The records are to be copied in their entirety, exactly as given.

(Source data)
────────────────

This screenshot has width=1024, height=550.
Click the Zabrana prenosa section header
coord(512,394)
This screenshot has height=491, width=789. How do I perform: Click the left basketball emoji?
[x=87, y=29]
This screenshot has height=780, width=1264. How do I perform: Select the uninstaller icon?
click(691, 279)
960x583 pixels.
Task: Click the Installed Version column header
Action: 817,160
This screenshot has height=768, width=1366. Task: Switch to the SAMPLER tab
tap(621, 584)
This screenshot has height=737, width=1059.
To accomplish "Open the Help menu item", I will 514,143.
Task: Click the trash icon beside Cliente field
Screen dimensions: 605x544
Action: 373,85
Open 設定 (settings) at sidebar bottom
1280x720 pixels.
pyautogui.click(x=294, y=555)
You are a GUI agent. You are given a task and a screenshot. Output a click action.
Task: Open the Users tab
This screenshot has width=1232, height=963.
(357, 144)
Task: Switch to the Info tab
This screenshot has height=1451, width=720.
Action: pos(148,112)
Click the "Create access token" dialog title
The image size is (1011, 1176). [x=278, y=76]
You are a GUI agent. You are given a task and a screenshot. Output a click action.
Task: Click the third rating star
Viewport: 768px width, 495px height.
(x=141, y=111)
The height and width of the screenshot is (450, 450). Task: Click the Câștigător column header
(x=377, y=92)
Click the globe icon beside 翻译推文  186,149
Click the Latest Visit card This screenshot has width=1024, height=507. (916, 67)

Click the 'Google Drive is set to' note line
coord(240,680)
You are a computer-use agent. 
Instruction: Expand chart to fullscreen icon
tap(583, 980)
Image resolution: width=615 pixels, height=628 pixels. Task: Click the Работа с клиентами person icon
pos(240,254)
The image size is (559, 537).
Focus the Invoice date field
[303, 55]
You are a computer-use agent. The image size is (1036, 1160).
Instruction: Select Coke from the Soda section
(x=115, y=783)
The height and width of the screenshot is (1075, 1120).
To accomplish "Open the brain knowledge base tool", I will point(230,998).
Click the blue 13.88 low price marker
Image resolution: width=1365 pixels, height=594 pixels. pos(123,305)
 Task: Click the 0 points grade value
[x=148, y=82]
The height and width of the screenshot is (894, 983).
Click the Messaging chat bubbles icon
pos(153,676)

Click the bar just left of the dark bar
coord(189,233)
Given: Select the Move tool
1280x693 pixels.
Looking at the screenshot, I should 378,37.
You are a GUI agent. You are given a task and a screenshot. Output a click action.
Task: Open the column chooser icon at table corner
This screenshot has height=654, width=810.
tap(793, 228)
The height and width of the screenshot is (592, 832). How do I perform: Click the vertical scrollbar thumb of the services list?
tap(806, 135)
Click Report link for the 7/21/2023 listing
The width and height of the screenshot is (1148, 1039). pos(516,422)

────────────────

(Exercise result)
This screenshot has width=1024, height=550.
Click the Zabrana prenosa section header
coord(512,394)
This screenshot has height=491, width=789. How do I perform: Click the left basketball emoji?
[x=87, y=29]
This screenshot has height=780, width=1264. How do I perform: Select the uninstaller icon?
click(691, 279)
960x583 pixels.
Task: Click the Installed Version column header
Action: 817,160
This screenshot has height=768, width=1366. Task: Switch to the SAMPLER tab
tap(621, 584)
This screenshot has height=737, width=1059.
To accomplish "Open the Help menu item", I will 514,143.
Task: Click the trash icon beside Cliente field
Screen dimensions: 605x544
Action: 373,85
Open 設定 (settings) at sidebar bottom
1280x720 pixels.
pyautogui.click(x=294, y=555)
You are a GUI agent. You are given a task and a screenshot. Output a click action.
Task: Open the Users tab
This screenshot has width=1232, height=963.
(357, 144)
Task: Switch to the Info tab
This screenshot has height=1451, width=720.
Action: pos(148,112)
Click the "Create access token" dialog title
The image size is (1011, 1176). [x=278, y=76]
You are a GUI agent. You are given a task and a screenshot. Output a click action.
Task: Click the third rating star
Viewport: 768px width, 495px height.
(x=141, y=111)
The height and width of the screenshot is (450, 450). Task: Click the Câștigător column header
(x=377, y=92)
Click the globe icon beside 翻译推文  186,149
Click the Latest Visit card This screenshot has width=1024, height=507. (916, 67)

Click the 'Google Drive is set to' note line
coord(240,680)
You are a computer-use agent. 
Instruction: Expand chart to fullscreen icon
tap(583, 980)
Image resolution: width=615 pixels, height=628 pixels. Task: Click the Работа с клиентами person icon
pos(240,254)
The image size is (559, 537).
Focus the Invoice date field
[303, 55]
You are a computer-use agent. The image size is (1036, 1160).
Instruction: Select Coke from the Soda section
(x=115, y=783)
The height and width of the screenshot is (1075, 1120).
To accomplish "Open the brain knowledge base tool", I will point(230,998).
Click the blue 13.88 low price marker
Image resolution: width=1365 pixels, height=594 pixels. pos(123,305)
 Task: Click the 0 points grade value
[x=148, y=82]
The height and width of the screenshot is (894, 983).
Click the Messaging chat bubbles icon
pos(153,676)

Click the bar just left of the dark bar
coord(189,233)
Given: Select the Move tool
1280x693 pixels.
Looking at the screenshot, I should 378,37.
You are a GUI agent. You are given a task and a screenshot. Output a click action.
Task: Open the column chooser icon at table corner
This screenshot has height=654, width=810.
tap(793, 228)
The height and width of the screenshot is (592, 832). How do I perform: Click the vertical scrollbar thumb of the services list?
tap(806, 135)
Click Report link for the 7/21/2023 listing
The width and height of the screenshot is (1148, 1039). pos(516,422)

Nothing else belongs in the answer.